Il faut reconnaître que Jean-Claude Michéa a su au fil de ses livres construire une critique radicale du capitalisme et de la forme de (sur)vie où nous nous débattons (1).

Le mode de destruction capitaliste

Sans doute n’est-il pas le seul ni le premier à avoir montré comment une gauche «libérale», progressiste mais antirévolutionnaire, a su se faire la porte-parole de la classe ouvrière pour mieux la déposséder de son autonomie et réduire son refus du capitalisme. En défendant l’équité ou la justice dans l’abstrait plutôt que l’égalité de fait, en éludant les conflits de classe et les antagonismes sociaux au cœur du capitalisme, les républicains libéraux ont travaillé activement à la récupération des luttes ouvrières au profit d’un réformisme qui n’a jamais été qu’un aménagement de l’oppression et non l’abolition du capital comme rapport social global de domination. Pourtant, il a mené cette critique avec constance et clarté, ce qui a permis une large diffusion de ses idées. D’autre part, il a su porter sa critique jusqu’au niveau de la contradiction principale de la logique délirante de la marchandisation du monde. En suscitant en permanence des désirs de consommation sans même que les besoins sociaux de base ne soient satisfaits, en concevant le progrès comme l’accumulation illimitée de biens et de services, la déraison capitaliste menace en effet l’humanité tout entière en détruisant l’écosystème. Face à ce défi, il ne peut plus être question seulement de changement de politique économique mais de révolution culturelle et de rupture radicale avec tout un modèle de société.

Le problème avec Michéa, ce n’est pas sa critique-constat en elle même, c’est plutôt au nom de quoi elle est portée et d’où il parle.

Critique hors du temps

En réalité, toutes les critiques de Michéa à l’encontre du capitalisme néolibéral sont formulées au nom du passé. Aussi ne faut-il pas s’étonner de ses attaques répétées et quasi obsessionnelles contre le «pédagogisme», terme des plus flous qui lui permet par avance de disqualifier tous ceux et toutes celles qui seraient en désaccord avec lui, responsable à ses yeux d’avoir précipiter l’école dans les griffes du marché. Sous prétexte que le capitalisme ne s’était pas encore emparé de toute la vie quotidienne avant le développement de la société de consommation de masse, c’était mieux avant. Pourtant sa logique était bien déjà à l’œuvre, le capitalisme pouvant bien changer de forme mais rester le même en son fond. Michéa est lui-même prisonnier d’un progressisme qu’il n’arrête pourtant pas de pourfendre par ailleurs, incapable qu’il est de penser en termes de rupture ou de bifurcation.

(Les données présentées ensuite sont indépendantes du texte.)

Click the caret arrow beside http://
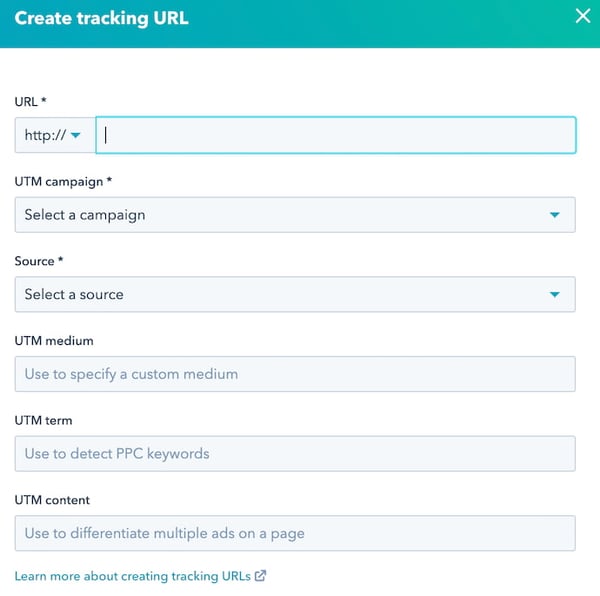Viewport: 600px width, 596px height. [76, 135]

De même, il invoque continuellement un bon sens populaire, le «common decency» empunté à Georges Orwell, sans bien voir toutefois qu’il a été en grande partie balayé par la marchandise qui a presque entièrement colonisé les imaginaires. A la fin, il ne tire pas toutes les conséquences de l’intégration de la classe ouvrière dans la société marchande et, maintenant, de sa décomposition, comme du reste de la société d’ailleurs. En ce sens, notre rapport à l’expérience ouvrière ne peut être que problématique.

On ne combat pas dans le présent avec les armes du passé. On voit mal aujourd’hui comment repenser l’émancipation sans articuler la question sociale avec les luttes pour la reconnaissance et contre toutes les formes de discrimination. Les violences policières dont l’actualité témoigne encore ces derniers jours et qui en viennent à faire système à l’époque de l’état d’urgence quotidien montrent que c’est un enjeu majeur. Cela passe aussi par une éducation attentive à l’émergence d’agir collectifs autonomes, aux liens humains authentiques qui peuvent se nouer entre les un-e-s et les autres, aux relations d’entraide et de solidarité susceptibles de devenir des principes actifs de résistance aux ravages du capitalisme et de l’idéologie sécuritaire. Mais il s’agit de conceptions éducatives bien éloignées de l’école que Michéa voudrait restaurer, elle-même instrument du capitalisme, sinon production.

Il y a des promesses de libération contre l’oppression dont nous héritons et qui sont encore incandescentes. Seulement, il faut leur donner un devenir ici et maintenant, les réactualiser véritablement plutôt que de s’enfermer impuissants dans un passé mythique en regardant fuire le réel.

Jérôme Debrune

(1) Il vient de publier Notre ennemi, le capital, Flammarion, 2017, 320 p.